A especialista também reforça que a atual disseminação de conteúdo de psicologia e psiquiatria, útil para levar esclarecimentos para a sociedade sobre os transtornos mentais, muitas vezes acaba gerando um movimento inverso. Ela diz que é comum "patologizar" características de um indivíduo que na verdade são elementos de sua personalidade, índole e maneira de se relacionar no mundo, mas não um diagnóstico psiquiátrico propriamente dito.
"Traços ou comportamentos agressivos e que fogem a uma norma social e crimes bárbaros são erroneamente enquadrados em um transtorno mental, quando em muitos casos é uma característica pessoal, como maldade", afirma Segre.
Tem tratamento?
Muito se fala que a psicopatia é uma condição permanente e imutável. Mas de acordo com Souza, indivíduos com graus menores de psicopatia podem responder a medidas corretivas, como programas de reabilitação ou psicoterapia, e se tornarem socialmente ajustados.

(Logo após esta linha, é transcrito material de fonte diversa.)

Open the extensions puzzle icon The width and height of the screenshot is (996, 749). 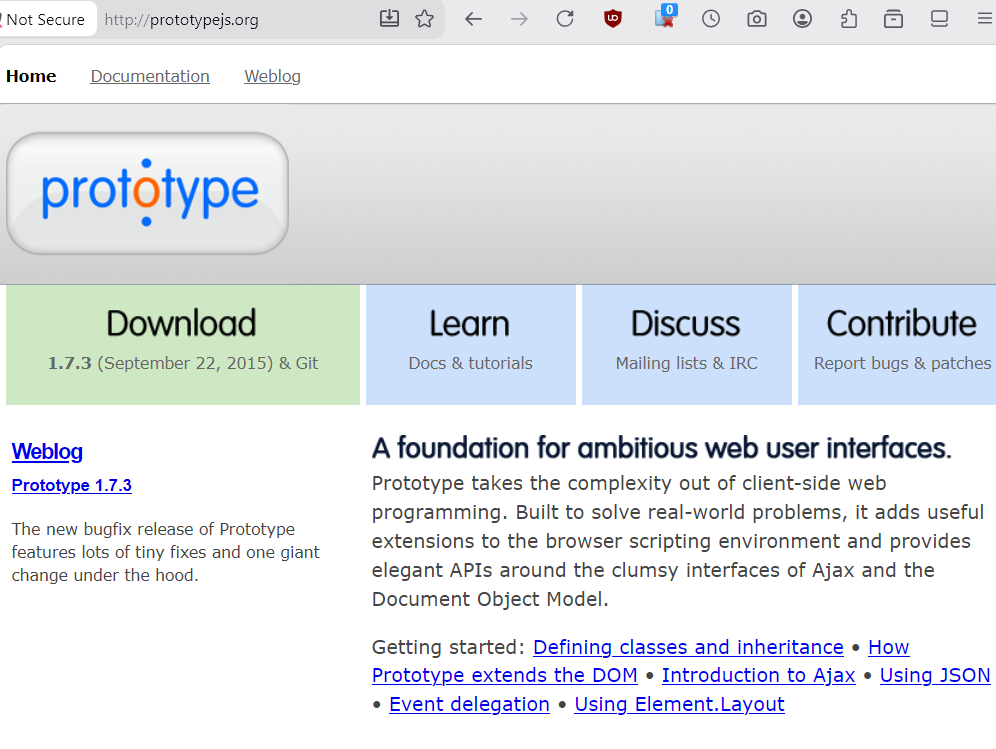pos(848,19)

A ideia que se tem do psicopata prototípico tem origem nos filmes e romances de assassinos em série, que constituem a minoria dos casos. A maior parte sofre de graus bem menores de psicopatia e passa a maior parte da vida entre nós sem entrar em contato com o sistema penal. Esses indivíduos permeiam todos os setores da sociedade, embora algumas atividades favoreçam sua ocorrência. Esses setores são aqueles em que as regras de conduta são frouxas e a tolerância com a transgressão é baixa. Ricardo Oliveira Souza, neurologista do IDOR
Quando se trata de adultos jovens, é esperado que a psicopatia que tenha sido ostensiva na adolescência atravesse uma remissão total ou parcial no início da maturidade, o que pode confundir a avaliação de tratamentos efetuados nessas faixas de idade. A psicopatia que não se atenua constitui os casos mais graves, e esses se mantêm mais ou menos inalterados até a velhice.
Como lidar com um psicopata
A convivência com um filho, cônjuge ou chefe psicopata pode ser um enorme problema. "O convívio é invariavelmente difícil. A cada dia surgem novos problemas, geralmente relacionados a faltas na escola ou no trabalho, contas em débito, dívidas das mais variadas naturezas, inadimplência, direção agressiva sob efeito de álcool e drogas, causando acidentes, abuso de álcool e drogas ilícitas e, em casos graves, envolvimento com tráfico, assalto à mão armada, estupro e homicídio", diz Souza.
Segundo o neurologista, não há uma fórmula única que diga como conviver com essas pessoas. Depende muito da gravidade da psicopatia, das relações de parentesco ou posição hierárquica no ambiente (casa, escola, trabalho). Há, porém, um aspecto fundamental que permeia todos esses contextos, que diz respeito ao reconhecimento desses indivíduos como possíveis psicopatas.
"Esse reconhecimento não muda seu comportamento daninho, mas permite que nos protejamos de suas investidas. Na prática, isso é difícil, pois a transformação da suspeita em certeza depende de avaliação profissional especializada, o que raramente é obtido. Isso se deve ao fato de que esses indivíduos não veem razão para irem ao médico, uma vez que não assumem responsabilidade pelos seus erros, que sistematicamente atribuem aos outros", afirma.